For the 2,213 women eligible for the contralateral breast cancer risk analysis, the cumulative risk of a contralateral breast cancer 20 years after a first breast cancer was 40% for BRCA1 mutation carriers and 26% for BRCA2 mutation carriers.
Looking Beyond BRCA Mutations
Other factors also influenced cancer risk in the women in the study, the researchers found. For carriers of both BRCA1 and BRCA2 mutations, the risk of breast cancer increased with the number of first-degree relatives (such as a mother or sister) or second-degree relatives (such as an aunt or cousin) who had been diagnosed with breast cancer.
Family history did not significantly influence the risk of ovarian cancer. However, the number of ovarian cancers in women with a family history of the disease was small, which limits the statistical strength of the finding
The position of the actual mutation in either the BRCA1 or BRCA2 gene also played a role in breast cancer risk, with mutations in some locations conferring more risk than mutations in other locations. Together, these results suggest that “individualized counseling should incorporate both family history profiles and mutation location,” the paper’s authors wrote.
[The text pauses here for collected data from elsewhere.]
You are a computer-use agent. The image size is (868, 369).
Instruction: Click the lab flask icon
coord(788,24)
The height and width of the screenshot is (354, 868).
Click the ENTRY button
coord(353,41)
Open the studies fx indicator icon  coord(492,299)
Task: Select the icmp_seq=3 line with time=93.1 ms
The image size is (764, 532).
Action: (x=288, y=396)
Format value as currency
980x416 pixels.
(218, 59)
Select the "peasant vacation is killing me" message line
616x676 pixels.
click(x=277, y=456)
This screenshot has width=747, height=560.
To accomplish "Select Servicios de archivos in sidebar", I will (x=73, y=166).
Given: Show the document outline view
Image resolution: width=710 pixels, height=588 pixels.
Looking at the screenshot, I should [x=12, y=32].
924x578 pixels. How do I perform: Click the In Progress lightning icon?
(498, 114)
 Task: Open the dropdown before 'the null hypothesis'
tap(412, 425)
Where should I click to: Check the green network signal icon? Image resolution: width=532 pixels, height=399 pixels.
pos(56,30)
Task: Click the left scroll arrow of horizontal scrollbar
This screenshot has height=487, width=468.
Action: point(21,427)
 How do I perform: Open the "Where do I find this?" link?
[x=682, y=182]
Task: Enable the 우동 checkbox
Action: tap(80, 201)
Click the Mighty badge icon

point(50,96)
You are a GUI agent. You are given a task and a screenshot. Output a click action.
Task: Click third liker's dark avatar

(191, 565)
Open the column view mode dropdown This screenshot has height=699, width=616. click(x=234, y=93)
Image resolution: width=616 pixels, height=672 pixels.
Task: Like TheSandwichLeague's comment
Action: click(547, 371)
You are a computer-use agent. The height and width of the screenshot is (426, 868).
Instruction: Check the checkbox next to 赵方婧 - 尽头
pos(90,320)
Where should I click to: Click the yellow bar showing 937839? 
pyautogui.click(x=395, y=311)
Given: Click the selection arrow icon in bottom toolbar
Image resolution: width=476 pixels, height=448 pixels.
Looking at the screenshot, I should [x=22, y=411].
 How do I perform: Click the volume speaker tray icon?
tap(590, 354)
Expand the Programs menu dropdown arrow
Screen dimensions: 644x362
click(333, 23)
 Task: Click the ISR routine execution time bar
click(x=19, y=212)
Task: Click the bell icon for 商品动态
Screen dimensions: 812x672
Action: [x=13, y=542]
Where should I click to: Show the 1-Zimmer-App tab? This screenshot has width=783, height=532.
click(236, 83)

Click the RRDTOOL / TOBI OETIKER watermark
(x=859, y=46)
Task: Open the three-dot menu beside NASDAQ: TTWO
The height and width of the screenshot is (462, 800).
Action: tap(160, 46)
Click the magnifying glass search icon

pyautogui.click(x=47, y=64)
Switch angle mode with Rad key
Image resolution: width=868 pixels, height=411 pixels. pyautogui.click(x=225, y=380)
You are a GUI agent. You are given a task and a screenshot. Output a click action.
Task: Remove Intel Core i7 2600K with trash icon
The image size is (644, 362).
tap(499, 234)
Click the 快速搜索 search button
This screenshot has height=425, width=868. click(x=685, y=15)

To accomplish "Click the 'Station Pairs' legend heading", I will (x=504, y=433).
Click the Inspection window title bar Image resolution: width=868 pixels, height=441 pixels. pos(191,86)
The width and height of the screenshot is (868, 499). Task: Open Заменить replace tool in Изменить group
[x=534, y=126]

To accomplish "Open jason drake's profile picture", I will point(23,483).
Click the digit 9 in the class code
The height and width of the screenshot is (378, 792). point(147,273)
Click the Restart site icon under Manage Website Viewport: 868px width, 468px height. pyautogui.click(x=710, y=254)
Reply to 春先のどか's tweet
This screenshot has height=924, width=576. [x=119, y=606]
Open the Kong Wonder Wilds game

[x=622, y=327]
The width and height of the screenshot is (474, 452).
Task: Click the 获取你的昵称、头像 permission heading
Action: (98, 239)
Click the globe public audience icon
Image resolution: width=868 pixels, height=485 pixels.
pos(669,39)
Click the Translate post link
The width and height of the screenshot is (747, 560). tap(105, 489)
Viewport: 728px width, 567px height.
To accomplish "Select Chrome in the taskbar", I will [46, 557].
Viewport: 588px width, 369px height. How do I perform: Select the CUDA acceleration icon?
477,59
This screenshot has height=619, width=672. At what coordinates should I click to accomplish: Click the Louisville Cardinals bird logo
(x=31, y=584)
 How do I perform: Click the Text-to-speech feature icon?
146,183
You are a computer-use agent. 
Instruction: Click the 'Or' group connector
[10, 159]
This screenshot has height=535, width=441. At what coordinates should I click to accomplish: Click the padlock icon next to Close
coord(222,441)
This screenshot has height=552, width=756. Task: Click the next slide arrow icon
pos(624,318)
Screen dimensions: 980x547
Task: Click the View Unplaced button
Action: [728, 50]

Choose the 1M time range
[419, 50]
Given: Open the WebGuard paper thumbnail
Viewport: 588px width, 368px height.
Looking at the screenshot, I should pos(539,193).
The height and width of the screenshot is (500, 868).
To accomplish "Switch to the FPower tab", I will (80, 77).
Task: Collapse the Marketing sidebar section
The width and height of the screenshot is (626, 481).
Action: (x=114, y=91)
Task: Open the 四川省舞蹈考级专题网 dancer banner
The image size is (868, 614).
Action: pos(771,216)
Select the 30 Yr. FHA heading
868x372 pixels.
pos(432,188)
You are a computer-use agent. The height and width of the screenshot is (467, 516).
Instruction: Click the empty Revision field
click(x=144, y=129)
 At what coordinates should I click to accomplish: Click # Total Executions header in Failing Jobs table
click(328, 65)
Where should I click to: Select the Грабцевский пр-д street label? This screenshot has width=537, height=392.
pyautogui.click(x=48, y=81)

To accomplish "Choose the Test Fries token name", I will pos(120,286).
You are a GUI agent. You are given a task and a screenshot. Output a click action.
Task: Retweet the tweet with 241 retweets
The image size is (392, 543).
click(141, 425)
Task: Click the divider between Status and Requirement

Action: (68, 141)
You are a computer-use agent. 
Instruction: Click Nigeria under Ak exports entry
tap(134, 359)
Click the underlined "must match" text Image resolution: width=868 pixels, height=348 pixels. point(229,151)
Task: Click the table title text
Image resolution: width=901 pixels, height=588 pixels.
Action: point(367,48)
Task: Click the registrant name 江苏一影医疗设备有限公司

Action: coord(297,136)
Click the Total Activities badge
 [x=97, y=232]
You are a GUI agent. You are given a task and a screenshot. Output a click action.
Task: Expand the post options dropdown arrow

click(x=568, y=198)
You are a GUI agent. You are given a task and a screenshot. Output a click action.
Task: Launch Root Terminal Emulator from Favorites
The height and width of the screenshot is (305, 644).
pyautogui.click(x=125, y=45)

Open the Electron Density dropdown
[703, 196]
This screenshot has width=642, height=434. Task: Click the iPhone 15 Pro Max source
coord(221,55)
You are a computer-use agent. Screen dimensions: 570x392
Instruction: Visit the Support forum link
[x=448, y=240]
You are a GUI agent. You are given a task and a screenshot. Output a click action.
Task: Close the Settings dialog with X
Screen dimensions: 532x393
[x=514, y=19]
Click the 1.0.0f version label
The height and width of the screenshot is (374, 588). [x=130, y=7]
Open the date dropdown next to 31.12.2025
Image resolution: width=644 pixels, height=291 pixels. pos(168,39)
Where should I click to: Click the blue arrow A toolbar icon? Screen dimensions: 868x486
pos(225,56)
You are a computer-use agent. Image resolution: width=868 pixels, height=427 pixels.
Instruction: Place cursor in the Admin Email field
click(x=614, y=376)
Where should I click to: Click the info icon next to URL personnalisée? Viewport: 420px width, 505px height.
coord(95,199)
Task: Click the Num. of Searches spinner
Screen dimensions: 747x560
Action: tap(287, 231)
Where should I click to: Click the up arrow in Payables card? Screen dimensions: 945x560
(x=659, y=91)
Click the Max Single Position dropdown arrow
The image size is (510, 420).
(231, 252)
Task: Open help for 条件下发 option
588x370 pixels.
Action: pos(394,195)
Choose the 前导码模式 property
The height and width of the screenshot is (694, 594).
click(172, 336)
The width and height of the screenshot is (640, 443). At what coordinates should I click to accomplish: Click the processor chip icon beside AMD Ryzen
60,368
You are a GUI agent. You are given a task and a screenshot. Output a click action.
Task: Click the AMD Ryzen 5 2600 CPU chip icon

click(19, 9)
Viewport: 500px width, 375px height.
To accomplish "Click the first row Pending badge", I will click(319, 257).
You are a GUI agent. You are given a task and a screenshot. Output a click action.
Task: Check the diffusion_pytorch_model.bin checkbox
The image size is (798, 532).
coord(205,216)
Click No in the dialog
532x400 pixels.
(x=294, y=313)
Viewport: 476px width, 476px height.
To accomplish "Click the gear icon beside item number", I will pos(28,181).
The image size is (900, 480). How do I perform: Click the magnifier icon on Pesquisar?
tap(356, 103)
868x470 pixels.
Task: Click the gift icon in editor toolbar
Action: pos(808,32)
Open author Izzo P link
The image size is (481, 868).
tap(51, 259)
“While the instinct is to view confirmatory results with less enthusiasm, these types of studies are necessary, because it’s not always the case that when you address some of potential biases or limitations [in retrospective studies] you still get similar results,” she added.
In this case of cancer risk for BRCA mutation carriers, Dr. García-Closas concluded, “it’s very good news that the estimates that we’ve been working with are accurate.”